Goal: Copy out, word for word, every line of the listing from the one containing "Given: Tap the フォロー follow button" down to the one containing "will pyautogui.click(x=250, y=1092).", with both of those lines included.

Items listed in a dataset:
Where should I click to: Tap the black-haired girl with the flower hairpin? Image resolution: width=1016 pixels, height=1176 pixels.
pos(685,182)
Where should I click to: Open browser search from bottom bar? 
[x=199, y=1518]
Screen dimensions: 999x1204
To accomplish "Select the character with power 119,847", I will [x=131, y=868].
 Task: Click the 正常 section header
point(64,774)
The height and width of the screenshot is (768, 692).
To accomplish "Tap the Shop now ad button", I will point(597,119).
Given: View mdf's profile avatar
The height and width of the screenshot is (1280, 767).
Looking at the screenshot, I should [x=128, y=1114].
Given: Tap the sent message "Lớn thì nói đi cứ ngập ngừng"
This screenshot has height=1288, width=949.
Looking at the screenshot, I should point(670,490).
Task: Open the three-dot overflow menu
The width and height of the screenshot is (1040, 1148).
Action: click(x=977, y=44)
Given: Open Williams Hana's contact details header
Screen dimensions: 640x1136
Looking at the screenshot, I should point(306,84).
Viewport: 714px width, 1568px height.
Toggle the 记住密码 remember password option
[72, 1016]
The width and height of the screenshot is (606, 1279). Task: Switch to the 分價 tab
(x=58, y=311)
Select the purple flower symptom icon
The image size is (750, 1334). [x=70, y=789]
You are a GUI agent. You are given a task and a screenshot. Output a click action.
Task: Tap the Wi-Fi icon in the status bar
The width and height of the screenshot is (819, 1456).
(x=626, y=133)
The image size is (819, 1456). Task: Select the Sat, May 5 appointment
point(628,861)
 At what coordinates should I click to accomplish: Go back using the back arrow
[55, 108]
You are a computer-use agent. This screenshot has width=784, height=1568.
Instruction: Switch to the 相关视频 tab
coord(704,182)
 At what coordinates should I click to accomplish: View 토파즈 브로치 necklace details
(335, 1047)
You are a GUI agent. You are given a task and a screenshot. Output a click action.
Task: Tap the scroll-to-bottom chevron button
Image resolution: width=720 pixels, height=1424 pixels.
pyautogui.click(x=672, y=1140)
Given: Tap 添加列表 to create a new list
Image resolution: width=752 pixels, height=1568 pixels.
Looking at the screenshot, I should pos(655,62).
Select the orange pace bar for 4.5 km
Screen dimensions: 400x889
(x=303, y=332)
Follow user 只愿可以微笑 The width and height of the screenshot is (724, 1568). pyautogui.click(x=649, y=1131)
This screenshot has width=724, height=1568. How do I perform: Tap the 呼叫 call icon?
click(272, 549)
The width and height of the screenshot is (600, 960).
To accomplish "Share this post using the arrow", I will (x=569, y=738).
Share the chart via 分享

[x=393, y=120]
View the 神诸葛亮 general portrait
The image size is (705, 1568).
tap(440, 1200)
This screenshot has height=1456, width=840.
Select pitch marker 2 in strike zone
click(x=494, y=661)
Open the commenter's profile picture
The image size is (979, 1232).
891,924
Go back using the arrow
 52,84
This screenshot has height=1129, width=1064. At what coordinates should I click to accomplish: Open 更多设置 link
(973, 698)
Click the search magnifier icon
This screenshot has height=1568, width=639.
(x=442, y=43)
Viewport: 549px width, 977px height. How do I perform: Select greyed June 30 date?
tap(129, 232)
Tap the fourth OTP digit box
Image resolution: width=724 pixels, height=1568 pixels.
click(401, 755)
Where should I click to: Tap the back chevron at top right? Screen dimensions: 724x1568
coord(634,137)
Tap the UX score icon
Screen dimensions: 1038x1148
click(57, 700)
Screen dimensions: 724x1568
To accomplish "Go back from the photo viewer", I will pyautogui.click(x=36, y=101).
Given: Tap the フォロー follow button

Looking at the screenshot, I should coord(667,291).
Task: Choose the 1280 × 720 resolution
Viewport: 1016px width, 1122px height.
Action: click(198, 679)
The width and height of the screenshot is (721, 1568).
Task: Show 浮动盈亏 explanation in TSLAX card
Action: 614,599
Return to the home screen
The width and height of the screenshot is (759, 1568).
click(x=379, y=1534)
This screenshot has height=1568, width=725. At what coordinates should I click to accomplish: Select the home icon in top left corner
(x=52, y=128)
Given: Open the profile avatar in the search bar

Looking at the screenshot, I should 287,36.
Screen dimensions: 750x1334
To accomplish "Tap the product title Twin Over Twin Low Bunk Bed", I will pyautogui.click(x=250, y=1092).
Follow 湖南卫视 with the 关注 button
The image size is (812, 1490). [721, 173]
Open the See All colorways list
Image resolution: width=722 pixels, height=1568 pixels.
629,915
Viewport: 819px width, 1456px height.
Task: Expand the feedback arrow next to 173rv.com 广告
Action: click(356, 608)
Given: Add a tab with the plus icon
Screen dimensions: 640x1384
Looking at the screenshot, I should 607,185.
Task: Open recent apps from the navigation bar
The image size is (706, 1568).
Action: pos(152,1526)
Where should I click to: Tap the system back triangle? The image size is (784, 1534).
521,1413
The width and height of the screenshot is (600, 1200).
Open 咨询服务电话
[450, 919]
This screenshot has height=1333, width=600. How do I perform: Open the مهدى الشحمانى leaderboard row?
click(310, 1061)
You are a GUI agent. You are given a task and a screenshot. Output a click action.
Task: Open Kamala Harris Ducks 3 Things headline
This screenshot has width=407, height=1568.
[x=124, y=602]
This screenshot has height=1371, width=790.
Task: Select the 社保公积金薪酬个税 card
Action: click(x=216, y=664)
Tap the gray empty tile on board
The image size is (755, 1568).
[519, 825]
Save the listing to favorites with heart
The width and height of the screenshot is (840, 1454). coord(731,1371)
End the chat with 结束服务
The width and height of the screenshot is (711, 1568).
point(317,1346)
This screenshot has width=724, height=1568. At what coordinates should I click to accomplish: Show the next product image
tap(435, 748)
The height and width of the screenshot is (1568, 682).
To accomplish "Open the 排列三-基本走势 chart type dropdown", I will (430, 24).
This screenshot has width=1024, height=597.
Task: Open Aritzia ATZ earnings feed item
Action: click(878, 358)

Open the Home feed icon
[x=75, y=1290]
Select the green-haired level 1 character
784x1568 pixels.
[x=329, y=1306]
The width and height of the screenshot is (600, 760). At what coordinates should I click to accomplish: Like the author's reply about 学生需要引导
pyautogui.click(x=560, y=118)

Output for this task:
Given: Tap the フォロー follow button

Looking at the screenshot, I should coord(667,291).
Task: Choose the 1280 × 720 resolution
Viewport: 1016px width, 1122px height.
Action: click(198, 679)
The width and height of the screenshot is (721, 1568).
Task: Show 浮动盈亏 explanation in TSLAX card
Action: 614,599
Return to the home screen
The width and height of the screenshot is (759, 1568).
click(x=379, y=1534)
This screenshot has height=1568, width=725. At what coordinates should I click to accomplish: Select the home icon in top left corner
(x=52, y=128)
Given: Open the profile avatar in the search bar

Looking at the screenshot, I should 287,36.
Screen dimensions: 750x1334
To accomplish "Tap the product title Twin Over Twin Low Bunk Bed", I will pyautogui.click(x=250, y=1092).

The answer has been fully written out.